TASK GOAL: Each entry should be written out once more, exactly as given below.

THE RECORDS:
• • • • •

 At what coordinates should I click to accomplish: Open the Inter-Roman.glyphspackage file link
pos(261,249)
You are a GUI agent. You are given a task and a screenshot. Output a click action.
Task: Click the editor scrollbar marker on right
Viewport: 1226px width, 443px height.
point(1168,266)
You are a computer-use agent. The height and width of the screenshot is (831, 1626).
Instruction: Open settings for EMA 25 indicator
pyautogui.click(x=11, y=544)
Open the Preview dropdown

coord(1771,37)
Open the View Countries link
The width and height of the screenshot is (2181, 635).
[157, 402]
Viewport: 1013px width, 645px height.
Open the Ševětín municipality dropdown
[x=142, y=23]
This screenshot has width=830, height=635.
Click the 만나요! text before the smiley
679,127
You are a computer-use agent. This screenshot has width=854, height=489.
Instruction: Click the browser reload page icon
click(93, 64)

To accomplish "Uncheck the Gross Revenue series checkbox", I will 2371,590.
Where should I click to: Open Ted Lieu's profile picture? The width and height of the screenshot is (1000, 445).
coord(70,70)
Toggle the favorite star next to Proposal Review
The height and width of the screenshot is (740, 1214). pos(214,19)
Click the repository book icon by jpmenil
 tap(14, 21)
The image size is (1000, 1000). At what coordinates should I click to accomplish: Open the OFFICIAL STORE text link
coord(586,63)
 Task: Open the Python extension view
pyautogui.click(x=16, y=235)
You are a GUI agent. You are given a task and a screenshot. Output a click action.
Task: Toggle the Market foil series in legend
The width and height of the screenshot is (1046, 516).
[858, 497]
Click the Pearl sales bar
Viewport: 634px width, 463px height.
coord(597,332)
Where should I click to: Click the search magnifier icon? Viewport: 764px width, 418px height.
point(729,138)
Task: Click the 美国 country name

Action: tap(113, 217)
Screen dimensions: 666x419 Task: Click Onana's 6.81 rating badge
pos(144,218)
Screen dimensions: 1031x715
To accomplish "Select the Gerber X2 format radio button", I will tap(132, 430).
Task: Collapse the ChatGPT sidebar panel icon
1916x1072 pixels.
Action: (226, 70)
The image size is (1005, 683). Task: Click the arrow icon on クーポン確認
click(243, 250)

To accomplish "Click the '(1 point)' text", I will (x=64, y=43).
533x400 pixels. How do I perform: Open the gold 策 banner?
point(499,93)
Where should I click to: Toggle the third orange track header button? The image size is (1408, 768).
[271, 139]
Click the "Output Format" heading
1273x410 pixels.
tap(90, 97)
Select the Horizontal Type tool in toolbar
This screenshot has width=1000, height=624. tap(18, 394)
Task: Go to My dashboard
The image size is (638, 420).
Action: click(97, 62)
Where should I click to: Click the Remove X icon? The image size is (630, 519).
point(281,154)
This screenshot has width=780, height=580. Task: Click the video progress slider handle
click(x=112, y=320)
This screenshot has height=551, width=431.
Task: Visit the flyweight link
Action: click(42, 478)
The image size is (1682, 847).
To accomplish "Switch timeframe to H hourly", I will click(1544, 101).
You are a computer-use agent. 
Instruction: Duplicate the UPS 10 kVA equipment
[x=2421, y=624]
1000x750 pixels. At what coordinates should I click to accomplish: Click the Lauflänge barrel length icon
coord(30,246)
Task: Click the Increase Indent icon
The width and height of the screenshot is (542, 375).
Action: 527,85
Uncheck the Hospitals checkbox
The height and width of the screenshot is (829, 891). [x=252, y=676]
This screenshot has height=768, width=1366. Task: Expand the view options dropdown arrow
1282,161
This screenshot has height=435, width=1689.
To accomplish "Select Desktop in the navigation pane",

• • • • •

RESPONSE FOR THIS EXERCISE:
 At what coordinates should I click to accomplish: Open the Inter-Roman.glyphspackage file link
pos(261,249)
You are a GUI agent. You are given a task and a screenshot. Output a click action.
Task: Click the editor scrollbar marker on right
Viewport: 1226px width, 443px height.
point(1168,266)
You are a computer-use agent. The height and width of the screenshot is (831, 1626).
Instruction: Open settings for EMA 25 indicator
pyautogui.click(x=11, y=544)
Open the Preview dropdown

coord(1771,37)
Open the View Countries link
The width and height of the screenshot is (2181, 635).
[157, 402]
Viewport: 1013px width, 645px height.
Open the Ševětín municipality dropdown
[x=142, y=23]
This screenshot has width=830, height=635.
Click the 만나요! text before the smiley
679,127
You are a computer-use agent. This screenshot has width=854, height=489.
Instruction: Click the browser reload page icon
click(93, 64)

To accomplish "Uncheck the Gross Revenue series checkbox", I will 2371,590.
Where should I click to: Open Ted Lieu's profile picture? The width and height of the screenshot is (1000, 445).
coord(70,70)
Toggle the favorite star next to Proposal Review
The height and width of the screenshot is (740, 1214). pos(214,19)
Click the repository book icon by jpmenil
 tap(14, 21)
The image size is (1000, 1000). At what coordinates should I click to accomplish: Open the OFFICIAL STORE text link
coord(586,63)
 Task: Open the Python extension view
pyautogui.click(x=16, y=235)
You are a GUI agent. You are given a task and a screenshot. Output a click action.
Task: Toggle the Market foil series in legend
The width and height of the screenshot is (1046, 516).
[858, 497]
Click the Pearl sales bar
Viewport: 634px width, 463px height.
coord(597,332)
Where should I click to: Click the search magnifier icon? Viewport: 764px width, 418px height.
point(729,138)
Task: Click the 美国 country name

Action: tap(113, 217)
Screen dimensions: 666x419 Task: Click Onana's 6.81 rating badge
pos(144,218)
Screen dimensions: 1031x715
To accomplish "Select the Gerber X2 format radio button", I will tap(132, 430).
Task: Collapse the ChatGPT sidebar panel icon
1916x1072 pixels.
Action: (226, 70)
The image size is (1005, 683). Task: Click the arrow icon on クーポン確認
click(243, 250)

To accomplish "Click the '(1 point)' text", I will (x=64, y=43).
533x400 pixels. How do I perform: Open the gold 策 banner?
point(499,93)
Where should I click to: Toggle the third orange track header button? The image size is (1408, 768).
[271, 139]
Click the "Output Format" heading
1273x410 pixels.
tap(90, 97)
Select the Horizontal Type tool in toolbar
This screenshot has width=1000, height=624. tap(18, 394)
Task: Go to My dashboard
The image size is (638, 420).
Action: click(97, 62)
Where should I click to: Click the Remove X icon? The image size is (630, 519).
point(281,154)
This screenshot has width=780, height=580. Task: Click the video progress slider handle
click(x=112, y=320)
This screenshot has height=551, width=431.
Task: Visit the flyweight link
Action: click(42, 478)
The image size is (1682, 847).
To accomplish "Switch timeframe to H hourly", I will click(1544, 101).
You are a computer-use agent. 
Instruction: Duplicate the UPS 10 kVA equipment
[x=2421, y=624]
1000x750 pixels. At what coordinates should I click to accomplish: Click the Lauflänge barrel length icon
coord(30,246)
Task: Click the Increase Indent icon
The width and height of the screenshot is (542, 375).
Action: 527,85
Uncheck the Hospitals checkbox
The height and width of the screenshot is (829, 891). [x=252, y=676]
This screenshot has height=768, width=1366. Task: Expand the view options dropdown arrow
1282,161
This screenshot has height=435, width=1689.
To accomplish "Select Desktop in the navigation pane",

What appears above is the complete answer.